The research the students did over a relatively short period in January and February blew both teachers away. Wagner quickly realized he had more than a song; he had an album.

“I told Jason upfront that songs either come or they don’t. I’m willing to try, but no promises,’’ Wagner said. “But once the students started feeding me the research, it was just a matter of picking up the banjo and guitar... the songs just kept coming and coming.’’

A shot in the dark

The research into Peach Bottom slate had obvious ties and solid lessons for the students’ science studies. But they also learned something about songwriting and producing.

Wagner worked back and forth with the students through Skype. He would send them a draft of a song, and they would provide feedback and fact-checking for him.

Wagner has a home studio, and he used Skype to show the students how a song can be arranged and how different instruments can be mixed in.

“Suddenly, what do you know? The songs were out on Spotify and iTunes, and on sale on Amazon,’’ Daryman said.

The students also shot video as part of the project, including footage for a video accompanying the “King of the Quarry’’ title song, which Daryman said is the students’ favorite cut.

“The students decided they wanted it to be a Van Wagner album under his copyright,’’ Daryman said. “He finished the project.
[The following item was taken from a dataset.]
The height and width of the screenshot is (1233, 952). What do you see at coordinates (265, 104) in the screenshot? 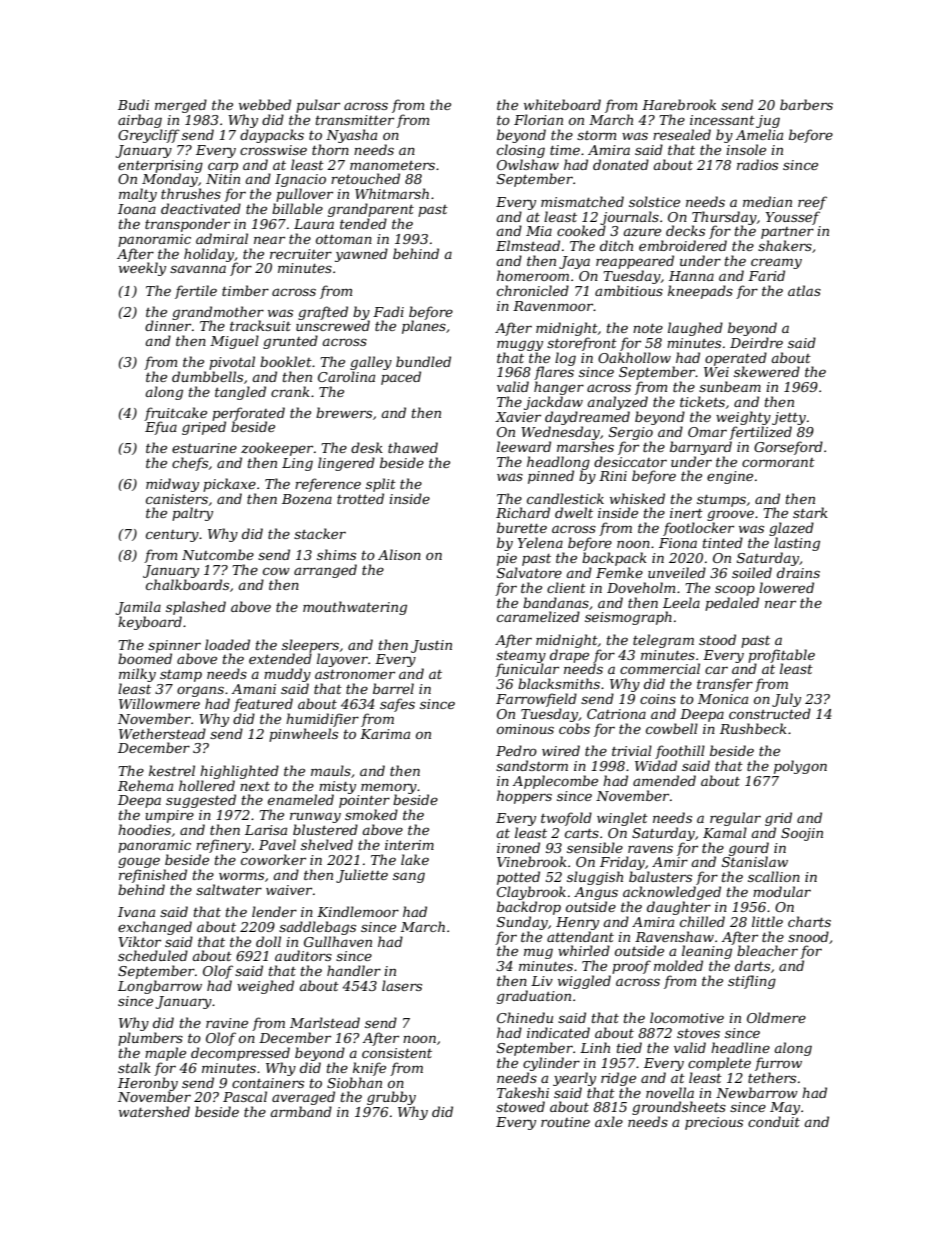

The kids were fine just getting credit for their work.’’

And it was far more than a science class lesson.

“Yes, you could say it was cross-curricular,’’ Daryman said.

“I was just trying to think outside of the box, and I got lucky. I sent an email to Van Wagner shooting in the dark.’’

A teacher first

Although “King of the Quarry’’ turned out to be in Wagner’s musical wheelhouse, this was far more than a music project to the teacher by day. It’s also kind of what he does in his own classroom.

“Occasionally, music overlaps with the classroom, depending on the studies,’’ Wagner said. “I take students on a field trip to a coal mine every year, and when we are underground I pull out the guitar and sing songs about coal mining.’’

He is proud of the project, and effusive in his praise of Daryman and his students. Wagner appeared in the Delta community to perform the songs live this past spring, and Daryman returned the favor by attending the Danville Heritage Festival in July to discuss slate mining.

But despite his love of music and success in getting his work distributed commercially – he has appeared on Country Music Television and the History Channel – Wagner has no plans to give up his day job.

“My passion is education. Teaching is what I do first and foremost,’’ he said. “I’ve done some neat things with my music, but at the end of the day … what we teachers do day in and day out is a far more exciting avenue for my efforts.’’ 

Tip Sheet

Jason Daryman and Van Wagner provide advice.

 • Make connections.  Always look to build new relationships and make connections. Van and my

students worked closely on this project even though we were a two-hour drive apart. 

 • Empower students. Empower the students so they can take on the role of teacher. Jason’s students taught me about Pennsylvania slate mining history. 

 • Work together. Embrace ways to cooperate with educators in other school districts. Our collective resources are far more powerful when we work together.